For BED3-formatted files, the extracted feature will be named after its coordinates in the output RC file. For BED3 through BED5-formatted files, the feature will be assumed to come from the plus strand. For GTF files, only features of a user-specified type (controlled via the --GTFfeature
parameter) are extracted. Features sharing the same attribute value (controlled via the --GTFattribute
) are concatenated into a single RC entry. Features sitting on the minus strand are automatically reverse-complemented.

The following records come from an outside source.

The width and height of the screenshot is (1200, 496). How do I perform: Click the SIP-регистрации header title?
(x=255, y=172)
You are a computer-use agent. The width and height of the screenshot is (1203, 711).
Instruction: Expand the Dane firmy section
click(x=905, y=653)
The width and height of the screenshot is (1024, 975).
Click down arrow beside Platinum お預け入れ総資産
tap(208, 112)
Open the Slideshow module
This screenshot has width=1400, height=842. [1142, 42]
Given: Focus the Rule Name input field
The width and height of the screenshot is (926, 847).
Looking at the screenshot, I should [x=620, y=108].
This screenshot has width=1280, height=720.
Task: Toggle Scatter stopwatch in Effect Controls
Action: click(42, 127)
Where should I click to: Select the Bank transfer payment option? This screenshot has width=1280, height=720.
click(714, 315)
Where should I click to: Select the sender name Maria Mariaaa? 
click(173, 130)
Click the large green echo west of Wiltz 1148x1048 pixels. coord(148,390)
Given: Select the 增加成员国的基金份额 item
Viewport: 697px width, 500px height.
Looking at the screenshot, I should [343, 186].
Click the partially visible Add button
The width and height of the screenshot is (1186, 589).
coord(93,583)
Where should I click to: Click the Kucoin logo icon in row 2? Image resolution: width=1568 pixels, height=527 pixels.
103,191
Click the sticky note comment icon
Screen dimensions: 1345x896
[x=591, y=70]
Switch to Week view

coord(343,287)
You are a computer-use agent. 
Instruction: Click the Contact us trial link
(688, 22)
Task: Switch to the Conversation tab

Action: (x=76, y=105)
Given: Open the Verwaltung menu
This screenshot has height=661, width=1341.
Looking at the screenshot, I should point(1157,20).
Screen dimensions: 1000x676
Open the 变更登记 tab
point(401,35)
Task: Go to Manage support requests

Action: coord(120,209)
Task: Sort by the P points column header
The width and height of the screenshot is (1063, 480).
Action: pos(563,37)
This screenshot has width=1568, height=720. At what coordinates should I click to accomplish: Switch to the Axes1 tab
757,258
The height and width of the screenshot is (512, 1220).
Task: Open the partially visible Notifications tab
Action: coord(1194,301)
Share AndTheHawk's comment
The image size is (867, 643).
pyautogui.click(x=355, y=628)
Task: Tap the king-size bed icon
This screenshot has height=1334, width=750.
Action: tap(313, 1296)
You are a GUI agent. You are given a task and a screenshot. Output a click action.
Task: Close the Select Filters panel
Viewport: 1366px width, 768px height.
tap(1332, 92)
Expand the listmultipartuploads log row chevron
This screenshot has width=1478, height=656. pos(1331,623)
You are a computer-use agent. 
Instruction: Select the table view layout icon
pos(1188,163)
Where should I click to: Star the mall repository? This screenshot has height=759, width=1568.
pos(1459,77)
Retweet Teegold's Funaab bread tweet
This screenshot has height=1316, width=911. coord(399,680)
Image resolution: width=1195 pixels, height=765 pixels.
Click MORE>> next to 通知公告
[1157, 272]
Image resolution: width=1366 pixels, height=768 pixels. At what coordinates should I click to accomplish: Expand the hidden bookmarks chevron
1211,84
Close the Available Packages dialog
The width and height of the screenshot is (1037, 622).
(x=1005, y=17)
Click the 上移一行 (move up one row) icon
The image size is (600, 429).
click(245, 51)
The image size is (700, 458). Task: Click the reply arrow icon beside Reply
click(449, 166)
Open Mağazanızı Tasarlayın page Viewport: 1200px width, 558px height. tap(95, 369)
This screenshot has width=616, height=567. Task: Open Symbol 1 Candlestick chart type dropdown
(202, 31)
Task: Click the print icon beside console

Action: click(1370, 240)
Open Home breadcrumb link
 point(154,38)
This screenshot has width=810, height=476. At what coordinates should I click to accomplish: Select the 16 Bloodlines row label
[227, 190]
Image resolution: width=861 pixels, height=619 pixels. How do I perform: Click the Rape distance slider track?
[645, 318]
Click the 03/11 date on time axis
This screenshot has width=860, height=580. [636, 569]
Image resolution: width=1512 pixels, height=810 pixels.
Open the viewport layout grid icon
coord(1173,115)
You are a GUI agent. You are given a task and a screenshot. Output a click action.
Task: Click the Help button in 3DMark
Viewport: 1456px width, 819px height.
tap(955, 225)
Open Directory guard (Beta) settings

Since RNA Framework version 2.8.0, the rf-count-genome
module has been introduced, that allows handling genome-level RNA structure probing data. When processing directional RNA structure probing experiments, the module generates two RC files, one per genome strand. These two files have the same prefix, but different suffixes (.plus.rc
and .minus.rc
). When extracting features from genome-level RC files, it is sufficient to pass to RCtools the path to the RC files up to the common prefix and the program will take care of extracting the features from the proper RC file:
$ rf-rctools extract -a annotation.bed /path/to/file
# The command above expects to find a /path/to/file.plus.rc and (optionally) a /path/to/file.minus.rc file
If only the .plus.rc
file exists (such as in the case of samples generated using a non-directional library prep strategy), RCtools will extract features for both the plus and minus strands from that file.